=== Records for the exercise ===

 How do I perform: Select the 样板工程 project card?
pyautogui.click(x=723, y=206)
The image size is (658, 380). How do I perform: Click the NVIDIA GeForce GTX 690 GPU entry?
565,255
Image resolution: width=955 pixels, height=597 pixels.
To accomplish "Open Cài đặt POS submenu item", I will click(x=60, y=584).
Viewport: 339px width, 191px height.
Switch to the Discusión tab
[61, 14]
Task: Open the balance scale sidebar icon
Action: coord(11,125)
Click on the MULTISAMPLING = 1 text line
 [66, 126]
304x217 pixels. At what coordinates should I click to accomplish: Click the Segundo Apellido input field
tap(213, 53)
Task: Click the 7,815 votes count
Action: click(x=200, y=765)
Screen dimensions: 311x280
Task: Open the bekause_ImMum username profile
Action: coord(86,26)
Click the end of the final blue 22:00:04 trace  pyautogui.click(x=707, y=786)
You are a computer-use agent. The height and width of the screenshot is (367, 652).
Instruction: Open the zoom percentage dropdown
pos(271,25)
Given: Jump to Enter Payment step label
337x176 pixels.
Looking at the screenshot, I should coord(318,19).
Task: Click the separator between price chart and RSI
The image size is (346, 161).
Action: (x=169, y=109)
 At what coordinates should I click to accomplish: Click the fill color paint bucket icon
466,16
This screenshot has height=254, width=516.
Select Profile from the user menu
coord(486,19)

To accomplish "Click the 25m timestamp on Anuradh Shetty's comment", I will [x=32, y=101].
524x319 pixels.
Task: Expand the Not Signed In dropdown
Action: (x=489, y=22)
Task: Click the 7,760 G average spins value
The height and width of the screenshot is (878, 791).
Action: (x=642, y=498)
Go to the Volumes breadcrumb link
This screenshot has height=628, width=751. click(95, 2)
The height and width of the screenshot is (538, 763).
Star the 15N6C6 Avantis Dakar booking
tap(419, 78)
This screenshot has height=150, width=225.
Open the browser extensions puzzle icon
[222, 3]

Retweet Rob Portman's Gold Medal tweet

===

Count the lines in the data above that contain the string "Task", and reply with the number alone.

6